Terminé el grado medio de mecanizado y programación, y continué con el grado superior. Siempre me sentí muy bien tratado por el colegio, incluso desde niño. Muchos de los educadores me mostraron respeto y cariño. Luego, hice las prácticas en una empresa de aquí, en San Miguel, llamada EICOM (antes Pernambuco), gracias a Dios. Me abrieron las puertas y pude empezar allí.
Con el primer sueldo, alquilé una habitación aquí en Baleaño, cerca de los 32 Plazos. Era una habitación sencilla, pero no me llegaba del todo la señal. Vivía en la parte de arriba del edificio, justo encima de una tienda. Me las arreglaba como podía.
Después, desde el colegio me ofrecieron ayuda, pero justo en ese momento la hija de la cocinera se iba a independizar, y me ofrecieron vivir en su casa. Allí también conocí a dos niñas pequeñas, hijas de amigas de la familia, que me cogieron mucho cariño. Ahora ya son mayores que yo, pero en su día, me hacían sentir acompañado, parte de algo. También me acogieron muy bien.

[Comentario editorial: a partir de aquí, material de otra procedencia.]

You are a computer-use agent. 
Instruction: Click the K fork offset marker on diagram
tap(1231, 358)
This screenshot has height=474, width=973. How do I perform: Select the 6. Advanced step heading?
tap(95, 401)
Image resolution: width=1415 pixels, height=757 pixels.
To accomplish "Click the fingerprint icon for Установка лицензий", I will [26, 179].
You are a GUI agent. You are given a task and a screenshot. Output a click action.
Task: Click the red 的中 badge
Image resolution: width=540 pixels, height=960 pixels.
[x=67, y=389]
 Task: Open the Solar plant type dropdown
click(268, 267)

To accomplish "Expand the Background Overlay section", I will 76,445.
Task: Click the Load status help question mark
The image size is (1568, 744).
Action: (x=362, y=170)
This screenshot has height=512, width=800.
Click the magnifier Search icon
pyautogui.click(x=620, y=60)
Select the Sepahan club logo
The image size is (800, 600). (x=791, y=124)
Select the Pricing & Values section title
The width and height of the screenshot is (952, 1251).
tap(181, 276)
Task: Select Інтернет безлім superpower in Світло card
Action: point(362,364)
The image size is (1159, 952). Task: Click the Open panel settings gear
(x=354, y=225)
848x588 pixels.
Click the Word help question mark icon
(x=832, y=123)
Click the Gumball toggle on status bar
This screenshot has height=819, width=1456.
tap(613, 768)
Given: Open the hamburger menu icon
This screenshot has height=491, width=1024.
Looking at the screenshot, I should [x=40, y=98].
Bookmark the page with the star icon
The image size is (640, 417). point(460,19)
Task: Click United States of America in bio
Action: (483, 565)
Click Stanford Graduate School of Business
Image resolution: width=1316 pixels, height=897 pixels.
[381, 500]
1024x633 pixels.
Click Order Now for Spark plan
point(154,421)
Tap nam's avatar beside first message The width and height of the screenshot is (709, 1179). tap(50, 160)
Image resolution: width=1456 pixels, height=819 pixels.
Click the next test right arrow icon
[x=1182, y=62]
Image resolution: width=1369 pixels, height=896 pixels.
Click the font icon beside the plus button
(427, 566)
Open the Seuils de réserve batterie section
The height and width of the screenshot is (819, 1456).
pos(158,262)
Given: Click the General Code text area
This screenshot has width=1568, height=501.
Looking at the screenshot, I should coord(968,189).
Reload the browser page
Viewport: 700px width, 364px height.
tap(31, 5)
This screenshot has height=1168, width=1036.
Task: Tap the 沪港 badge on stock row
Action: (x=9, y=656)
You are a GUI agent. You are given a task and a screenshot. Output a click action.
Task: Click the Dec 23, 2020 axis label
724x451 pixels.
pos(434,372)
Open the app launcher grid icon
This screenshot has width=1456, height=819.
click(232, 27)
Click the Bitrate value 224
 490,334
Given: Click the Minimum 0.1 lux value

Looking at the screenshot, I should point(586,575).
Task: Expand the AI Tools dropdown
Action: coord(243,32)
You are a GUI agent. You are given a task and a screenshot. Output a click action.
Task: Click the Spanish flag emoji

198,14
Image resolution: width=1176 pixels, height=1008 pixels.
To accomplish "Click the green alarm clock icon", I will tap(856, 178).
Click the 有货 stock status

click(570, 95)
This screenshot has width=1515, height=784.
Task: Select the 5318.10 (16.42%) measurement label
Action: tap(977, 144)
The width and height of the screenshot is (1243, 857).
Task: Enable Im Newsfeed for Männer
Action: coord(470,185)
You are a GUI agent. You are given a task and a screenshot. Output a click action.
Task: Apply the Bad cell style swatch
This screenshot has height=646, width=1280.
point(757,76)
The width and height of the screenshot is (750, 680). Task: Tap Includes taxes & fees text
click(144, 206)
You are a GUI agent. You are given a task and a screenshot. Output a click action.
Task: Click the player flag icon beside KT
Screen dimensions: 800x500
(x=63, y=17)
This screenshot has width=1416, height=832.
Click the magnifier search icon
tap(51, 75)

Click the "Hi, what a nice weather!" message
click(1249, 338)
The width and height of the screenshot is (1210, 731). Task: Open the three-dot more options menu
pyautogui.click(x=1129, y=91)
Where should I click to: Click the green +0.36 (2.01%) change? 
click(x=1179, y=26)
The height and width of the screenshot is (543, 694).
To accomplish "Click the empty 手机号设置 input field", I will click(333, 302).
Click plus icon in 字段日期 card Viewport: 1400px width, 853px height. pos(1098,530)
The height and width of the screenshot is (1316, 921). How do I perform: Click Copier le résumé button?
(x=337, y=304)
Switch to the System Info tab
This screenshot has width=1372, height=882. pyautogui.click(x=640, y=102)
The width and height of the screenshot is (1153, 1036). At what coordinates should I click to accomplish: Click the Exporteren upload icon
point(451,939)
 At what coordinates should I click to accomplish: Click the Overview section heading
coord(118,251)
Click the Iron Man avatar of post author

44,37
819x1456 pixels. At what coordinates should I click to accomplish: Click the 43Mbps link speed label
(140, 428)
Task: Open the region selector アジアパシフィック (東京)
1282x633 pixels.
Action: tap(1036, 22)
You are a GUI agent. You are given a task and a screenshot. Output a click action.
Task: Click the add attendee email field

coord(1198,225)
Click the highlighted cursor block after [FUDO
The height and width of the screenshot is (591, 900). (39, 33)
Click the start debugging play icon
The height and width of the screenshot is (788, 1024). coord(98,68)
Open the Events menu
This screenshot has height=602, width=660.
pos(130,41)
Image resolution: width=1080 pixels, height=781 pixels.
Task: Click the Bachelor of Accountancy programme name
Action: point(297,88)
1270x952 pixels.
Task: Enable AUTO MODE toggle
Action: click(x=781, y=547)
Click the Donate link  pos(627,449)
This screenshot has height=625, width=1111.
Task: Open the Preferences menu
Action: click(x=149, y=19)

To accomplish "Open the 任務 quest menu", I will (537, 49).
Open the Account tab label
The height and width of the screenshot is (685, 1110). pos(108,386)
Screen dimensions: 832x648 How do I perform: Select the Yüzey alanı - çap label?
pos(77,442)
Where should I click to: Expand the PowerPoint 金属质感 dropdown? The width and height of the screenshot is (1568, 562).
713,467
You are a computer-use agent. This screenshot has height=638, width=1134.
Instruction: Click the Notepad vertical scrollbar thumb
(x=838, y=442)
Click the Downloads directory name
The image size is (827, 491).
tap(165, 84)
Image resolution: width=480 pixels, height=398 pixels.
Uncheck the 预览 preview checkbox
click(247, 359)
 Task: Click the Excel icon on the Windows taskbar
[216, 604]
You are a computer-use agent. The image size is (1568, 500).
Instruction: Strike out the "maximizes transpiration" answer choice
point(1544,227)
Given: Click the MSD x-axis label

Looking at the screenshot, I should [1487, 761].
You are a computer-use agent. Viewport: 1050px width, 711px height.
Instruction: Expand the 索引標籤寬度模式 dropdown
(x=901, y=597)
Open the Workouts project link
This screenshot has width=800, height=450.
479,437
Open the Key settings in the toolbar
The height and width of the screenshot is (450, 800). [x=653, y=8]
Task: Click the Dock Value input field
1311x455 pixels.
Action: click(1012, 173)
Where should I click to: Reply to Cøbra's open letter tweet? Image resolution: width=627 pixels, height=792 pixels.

Finalmente, me mudé a otra habitación, más estable. Y aunque hubo momentos en los que me faltaban cosas, siempre encontraba apoyo. Gracias a esa comunidad, a esa gente que creyó en mí, hoy vivo en el Paraguayón. Todo lo que he conseguido es fruto de ese esfuerzo colectivo, del apoyo constante que me han dado.
Trabajé durante cuatro años, incluso con mi madre en el profesorado, y ahora sigo adelante. No olvido de dónde vengo. No puedo vivir en la ignorancia de pensar que todo ha sido fácil, o que no pasó nada. Porque sí pasó. Porque hay mucha gente que no lo ha tenido tan bien como yo.
Cada año, cuando vuelvo, veo a niños en los colegios que no pueden pagar, cuyos padres no tienen medios. A veces la única solución que se plantea es separar a los niños de sus familias. Y yo pienso que el problema de fondo es la falta de amor. Si hubiera más amor, más apoyo, más comunidad, muchas cosas serían diferentes.
En mi comunidad hicimos un gran proyecto hace unos cuatro años. Una tubería que ahora abastece a varias casas, aunque aún hay desafíos. Hay problemas con el agua, con la electricidad, con el alumbrado. Se necesita una solución más estable: depósitos para almacenar el agua cuando llueve, placas solares para iluminar las calles sin depender del tendido eléctrico. Pequeños cambios que podrían mejorar mucho la vida de todos.
Yo sigo aquí, caminando con paso firme. Porque detrás de cada paso que doy, hay historias, hay rostros, hay manos que me sostuvieron. Y por todos ellos, yo sigo adelante.
Resumen final
El relato narra la experiencia de un joven que, tras pasar varios años en un centro educativo con normas estrictas y un fuerte acompañamiento, logró encauzar su vida académica y personal. A pesar de las dificultades al cumplir los 18 años, como el traslado a un albergue en condiciones precarias y la falta de apoyo familiar para seguir estudiando, mantuvo firme su decisión de continuar con su formación.